[Screen grounding records]
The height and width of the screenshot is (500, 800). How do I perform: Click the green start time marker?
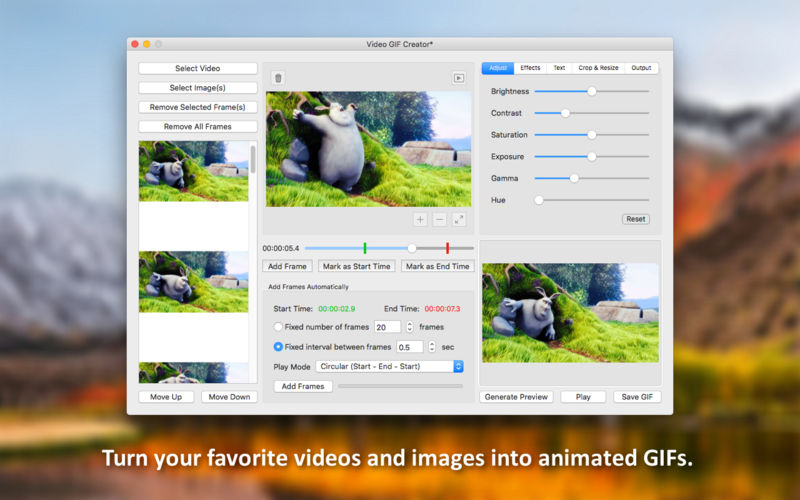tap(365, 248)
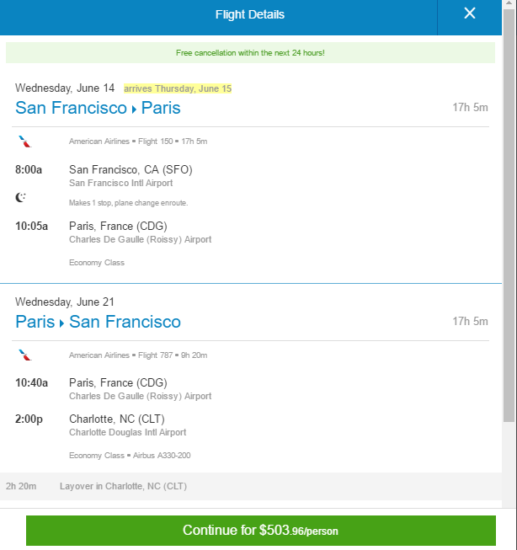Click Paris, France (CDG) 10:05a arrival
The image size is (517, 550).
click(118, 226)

» **Problem details**: Copy out all the records again, replacing "green" with "blue" and changing nothing else. Leave the pictures out.

» **Full answer**:
The height and width of the screenshot is (500, 800). How do I perform: Click the blue start time marker?
tap(365, 248)
Click Paris, France (CDG) 10:05a arrival
The image size is (517, 550).
click(118, 226)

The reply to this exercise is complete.